How to prove $ \int_{-\infty}^{+\infty}\left|x\right|^ke^{-(x-3)^2/2}dx $ is finite?

Question

How to prove this integral as following is finite?

$$ \int_{-\infty}^{+\infty}\left|x\right|^ke^{-(x-3)^2/2}dx $$

k is a positive integer

Answer 1

You can use Taylor series representation for exponential function.
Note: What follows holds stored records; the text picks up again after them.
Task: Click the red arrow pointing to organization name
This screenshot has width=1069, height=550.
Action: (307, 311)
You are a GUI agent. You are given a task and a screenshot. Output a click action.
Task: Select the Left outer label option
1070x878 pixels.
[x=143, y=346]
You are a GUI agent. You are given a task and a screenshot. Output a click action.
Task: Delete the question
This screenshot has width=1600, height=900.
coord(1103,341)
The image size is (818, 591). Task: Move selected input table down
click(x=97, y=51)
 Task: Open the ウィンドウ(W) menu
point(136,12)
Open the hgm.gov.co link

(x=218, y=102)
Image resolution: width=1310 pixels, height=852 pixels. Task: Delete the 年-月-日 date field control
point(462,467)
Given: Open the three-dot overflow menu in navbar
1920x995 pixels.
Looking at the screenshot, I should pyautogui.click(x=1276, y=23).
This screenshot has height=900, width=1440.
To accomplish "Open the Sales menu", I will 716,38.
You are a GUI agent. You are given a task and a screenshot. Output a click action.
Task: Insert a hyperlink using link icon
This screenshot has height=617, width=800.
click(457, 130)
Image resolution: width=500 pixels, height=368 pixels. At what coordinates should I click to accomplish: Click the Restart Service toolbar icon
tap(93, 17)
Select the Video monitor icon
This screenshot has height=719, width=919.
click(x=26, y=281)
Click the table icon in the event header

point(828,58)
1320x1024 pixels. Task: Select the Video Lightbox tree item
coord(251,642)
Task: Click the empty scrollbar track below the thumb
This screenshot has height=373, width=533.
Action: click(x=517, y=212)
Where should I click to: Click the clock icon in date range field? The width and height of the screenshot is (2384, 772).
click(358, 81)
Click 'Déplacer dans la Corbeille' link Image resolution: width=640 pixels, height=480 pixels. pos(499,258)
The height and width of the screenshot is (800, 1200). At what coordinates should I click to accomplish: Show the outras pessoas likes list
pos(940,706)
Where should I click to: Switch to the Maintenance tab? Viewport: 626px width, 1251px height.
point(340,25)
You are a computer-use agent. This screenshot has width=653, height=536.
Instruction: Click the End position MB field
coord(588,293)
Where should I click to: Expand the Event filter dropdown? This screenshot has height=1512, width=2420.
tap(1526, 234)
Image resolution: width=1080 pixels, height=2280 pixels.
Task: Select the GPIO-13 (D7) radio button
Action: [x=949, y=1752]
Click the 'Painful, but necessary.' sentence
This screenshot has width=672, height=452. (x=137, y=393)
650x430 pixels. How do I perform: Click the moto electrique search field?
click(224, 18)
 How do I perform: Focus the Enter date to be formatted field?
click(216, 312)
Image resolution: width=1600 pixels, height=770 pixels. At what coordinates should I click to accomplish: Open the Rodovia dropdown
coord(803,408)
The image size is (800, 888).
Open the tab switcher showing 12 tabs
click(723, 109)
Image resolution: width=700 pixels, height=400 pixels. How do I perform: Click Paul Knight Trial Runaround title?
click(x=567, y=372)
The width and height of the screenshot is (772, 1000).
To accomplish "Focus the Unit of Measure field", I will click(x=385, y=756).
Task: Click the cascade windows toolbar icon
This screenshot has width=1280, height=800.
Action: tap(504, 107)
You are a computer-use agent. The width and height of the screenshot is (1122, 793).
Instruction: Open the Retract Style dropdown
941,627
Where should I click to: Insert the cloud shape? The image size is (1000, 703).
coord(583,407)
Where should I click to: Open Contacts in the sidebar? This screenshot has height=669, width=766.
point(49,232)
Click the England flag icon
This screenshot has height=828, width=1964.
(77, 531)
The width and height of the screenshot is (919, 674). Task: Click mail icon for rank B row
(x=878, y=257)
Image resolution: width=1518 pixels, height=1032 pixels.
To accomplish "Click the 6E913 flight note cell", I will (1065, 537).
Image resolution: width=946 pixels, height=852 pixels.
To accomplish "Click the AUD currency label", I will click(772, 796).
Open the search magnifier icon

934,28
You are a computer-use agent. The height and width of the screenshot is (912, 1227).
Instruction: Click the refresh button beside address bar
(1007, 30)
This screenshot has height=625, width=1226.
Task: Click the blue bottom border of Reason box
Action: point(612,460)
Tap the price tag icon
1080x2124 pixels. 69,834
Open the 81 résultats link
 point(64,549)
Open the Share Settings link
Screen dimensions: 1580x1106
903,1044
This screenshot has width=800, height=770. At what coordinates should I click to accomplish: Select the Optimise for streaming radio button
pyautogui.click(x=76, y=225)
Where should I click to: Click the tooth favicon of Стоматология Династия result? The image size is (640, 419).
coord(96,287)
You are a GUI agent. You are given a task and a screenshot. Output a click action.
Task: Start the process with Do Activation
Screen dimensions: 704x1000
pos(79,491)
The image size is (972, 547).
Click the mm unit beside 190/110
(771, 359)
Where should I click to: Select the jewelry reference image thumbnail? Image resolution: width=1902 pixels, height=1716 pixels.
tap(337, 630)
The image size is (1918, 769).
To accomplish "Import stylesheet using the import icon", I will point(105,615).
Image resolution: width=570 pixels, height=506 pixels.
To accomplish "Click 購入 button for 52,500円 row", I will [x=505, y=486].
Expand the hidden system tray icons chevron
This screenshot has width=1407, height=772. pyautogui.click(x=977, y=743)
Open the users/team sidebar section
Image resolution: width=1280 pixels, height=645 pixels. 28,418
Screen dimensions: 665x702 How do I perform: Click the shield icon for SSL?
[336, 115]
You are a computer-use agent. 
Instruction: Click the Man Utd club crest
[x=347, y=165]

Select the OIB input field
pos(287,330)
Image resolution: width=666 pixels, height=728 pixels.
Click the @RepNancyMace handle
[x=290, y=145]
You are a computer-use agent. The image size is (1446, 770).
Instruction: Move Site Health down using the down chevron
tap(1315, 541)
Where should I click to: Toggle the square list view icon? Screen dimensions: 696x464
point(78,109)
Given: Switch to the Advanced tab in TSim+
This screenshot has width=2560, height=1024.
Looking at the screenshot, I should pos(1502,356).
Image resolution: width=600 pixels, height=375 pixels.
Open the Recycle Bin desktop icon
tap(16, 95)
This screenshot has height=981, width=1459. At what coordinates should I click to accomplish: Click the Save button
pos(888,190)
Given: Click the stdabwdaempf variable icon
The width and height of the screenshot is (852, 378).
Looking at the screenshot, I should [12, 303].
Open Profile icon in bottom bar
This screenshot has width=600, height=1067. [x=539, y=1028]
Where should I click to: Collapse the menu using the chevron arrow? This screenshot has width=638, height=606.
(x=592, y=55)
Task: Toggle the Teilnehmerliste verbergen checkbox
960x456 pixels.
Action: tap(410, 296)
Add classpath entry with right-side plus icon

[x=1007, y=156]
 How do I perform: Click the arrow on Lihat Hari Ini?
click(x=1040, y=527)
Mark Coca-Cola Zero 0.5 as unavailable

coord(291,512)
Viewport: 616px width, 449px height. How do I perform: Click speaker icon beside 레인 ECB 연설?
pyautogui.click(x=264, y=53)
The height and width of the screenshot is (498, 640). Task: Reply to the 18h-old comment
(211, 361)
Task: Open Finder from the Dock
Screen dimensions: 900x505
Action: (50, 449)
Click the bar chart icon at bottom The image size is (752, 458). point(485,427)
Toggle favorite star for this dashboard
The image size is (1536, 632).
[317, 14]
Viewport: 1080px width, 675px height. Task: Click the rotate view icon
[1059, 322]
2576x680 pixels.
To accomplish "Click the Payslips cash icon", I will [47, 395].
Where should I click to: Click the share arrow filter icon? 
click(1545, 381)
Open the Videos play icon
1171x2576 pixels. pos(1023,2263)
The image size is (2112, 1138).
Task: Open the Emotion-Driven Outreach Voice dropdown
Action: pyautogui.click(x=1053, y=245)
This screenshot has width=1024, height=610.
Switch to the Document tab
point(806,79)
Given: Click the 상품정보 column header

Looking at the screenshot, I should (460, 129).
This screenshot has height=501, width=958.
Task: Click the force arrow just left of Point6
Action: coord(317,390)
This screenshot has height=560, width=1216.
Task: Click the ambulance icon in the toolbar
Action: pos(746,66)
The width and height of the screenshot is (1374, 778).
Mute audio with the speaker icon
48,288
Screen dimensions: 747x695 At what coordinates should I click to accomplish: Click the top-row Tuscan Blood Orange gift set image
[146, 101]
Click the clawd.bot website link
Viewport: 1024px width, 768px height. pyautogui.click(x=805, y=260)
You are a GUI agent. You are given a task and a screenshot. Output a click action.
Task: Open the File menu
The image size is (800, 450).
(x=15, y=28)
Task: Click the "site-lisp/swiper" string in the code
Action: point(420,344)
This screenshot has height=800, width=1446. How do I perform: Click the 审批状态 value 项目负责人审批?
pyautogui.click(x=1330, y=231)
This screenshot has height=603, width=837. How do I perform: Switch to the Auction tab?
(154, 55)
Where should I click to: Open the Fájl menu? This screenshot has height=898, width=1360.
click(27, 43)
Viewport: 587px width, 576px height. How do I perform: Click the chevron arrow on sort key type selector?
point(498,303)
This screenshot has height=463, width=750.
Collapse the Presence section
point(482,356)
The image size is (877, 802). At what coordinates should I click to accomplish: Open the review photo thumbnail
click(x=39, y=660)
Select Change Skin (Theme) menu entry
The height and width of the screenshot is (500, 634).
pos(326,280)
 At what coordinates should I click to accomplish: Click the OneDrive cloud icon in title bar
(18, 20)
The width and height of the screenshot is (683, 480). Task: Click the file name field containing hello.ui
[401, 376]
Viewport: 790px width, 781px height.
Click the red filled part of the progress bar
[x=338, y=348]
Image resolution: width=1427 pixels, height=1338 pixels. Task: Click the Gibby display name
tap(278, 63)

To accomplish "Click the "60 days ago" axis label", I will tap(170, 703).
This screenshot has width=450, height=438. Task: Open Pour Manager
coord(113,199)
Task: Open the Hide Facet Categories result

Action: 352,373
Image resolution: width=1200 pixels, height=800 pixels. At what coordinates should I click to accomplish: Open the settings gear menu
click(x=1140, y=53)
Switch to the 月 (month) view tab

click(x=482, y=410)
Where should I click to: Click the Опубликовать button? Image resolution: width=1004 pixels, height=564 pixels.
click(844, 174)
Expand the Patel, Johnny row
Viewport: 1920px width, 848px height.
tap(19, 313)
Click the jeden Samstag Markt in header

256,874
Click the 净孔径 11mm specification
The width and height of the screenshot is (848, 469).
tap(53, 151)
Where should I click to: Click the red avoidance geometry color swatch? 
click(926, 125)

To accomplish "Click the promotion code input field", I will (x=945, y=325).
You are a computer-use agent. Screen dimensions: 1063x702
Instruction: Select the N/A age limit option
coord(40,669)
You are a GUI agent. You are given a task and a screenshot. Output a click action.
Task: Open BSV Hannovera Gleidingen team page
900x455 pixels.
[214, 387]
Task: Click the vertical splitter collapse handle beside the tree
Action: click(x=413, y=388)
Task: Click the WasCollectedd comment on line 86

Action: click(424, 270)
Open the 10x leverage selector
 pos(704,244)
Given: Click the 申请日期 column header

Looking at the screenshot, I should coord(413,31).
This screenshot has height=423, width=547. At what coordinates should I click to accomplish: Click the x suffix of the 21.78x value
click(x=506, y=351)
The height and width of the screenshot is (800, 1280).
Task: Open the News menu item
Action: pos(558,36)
Then interchange integration and summation with Fubinis theorem.

Answer 2

Fix $n \in \mathbb{N}$, and consider $f_n (x)= \chi_{[-n,n]}(x) |x|^k \exp( - (x-3)^2 /2)$.
Then we have that $f_n$ increases pointwise to $f$ and thus we have by MCT $$\lim_{n \to \infty} \int_{-\infty}^\infty f_n(x) \textrm{d}x = \int_{-\infty}^\infty \lim_{n \to \infty} f_n(x) \textrm{d}x = \int_{-\infty}^\infty f(x) \textrm{d}x.$$ Furthermore, we can find $\int_{-\infty}^\infty f_n(x) \textrm{d}x $ by using the power series of $\exp(- (x-3)^2 /2)$, and denote $g_{n,m}$ to be the partial sum till the $m^{\text{th}}$ term on $[-n,n]$ and $0$ outside $[-n,n]$.
As the $g_{n,m}$ converges pointwise to $f_n$ and the series $g_{n,m}$ is bounded by the integrable function $g_n(x) = \Lambda_n \chi_{[-n,n]}(x)$ where $\Lambda_n$ is a finite upper bound of $\{g_{n,m} ,f_{n}\}$, we have by DCT $$ \lim_{m \to \infty} \int_{-\infty}^\infty g_{n,m}(x) \textrm{d}x = \int_{- \infty}^\infty f_n(x) \textrm{d}x.$$ And thus $$ \int_{-\infty}^\infty f(x) \textrm{d}x = \lim_{n \to \infty} \lim_{m \to \infty} \int_{-n}^n g_{n,m}(x) \textrm{d}x.$$

Answer 3

We have: $$ \int_{\mathbb{R}}\exp\left(\rho x^2+(x-3)^2/2\right)\,dx = \sqrt{\frac{2\pi}{1-2\rho}}\,\exp\left(\frac{9\rho}{1-2\rho}\right)$$ for any $\rho<\frac{1}{2}$, while $|x|^k e^{-\rho x^2}$ has its maxima at $x=\pm\sqrt{\frac{k}{2\rho}}$, hence the original integral is bounded by

$$ \left(\frac{k}{2\rho}\right)^{k/2}\sqrt{\frac{2\pi}{1-2\rho}}\,\exp\left(\frac{9\rho}{1-2\rho}-\frac{k}{2}\right)$$ for any $\rho\in\left(0,\frac{1}{2}\right)$, and by choosing $\rho$ as $\frac{k}{2(9+k)}$ we get the upper bound:

$$\int_{\mathbb{R}}|x|^k e^{-(x-3)^2/2}\,dx \leq \color{red}{\frac{\sqrt{2\pi}}{3}\, (9+k)^{(k+1)/2}}.$$

As an alternative, you may also show that $$ f(\rho) = \int_{\mathbb{R}}\exp\left(-\rho|x|-(x-3)^2/2\right)\,dx $$ is an analytic function in a neighbourhood of $\rho=0$. $$ M_k = (-1)^k f^{(k)}(0) = \int_\mathbb{R}|x|^k e^{-(x-3)^2/2}\,dx $$ is a log-convex sequence by Cauchy-Schwarz inequality.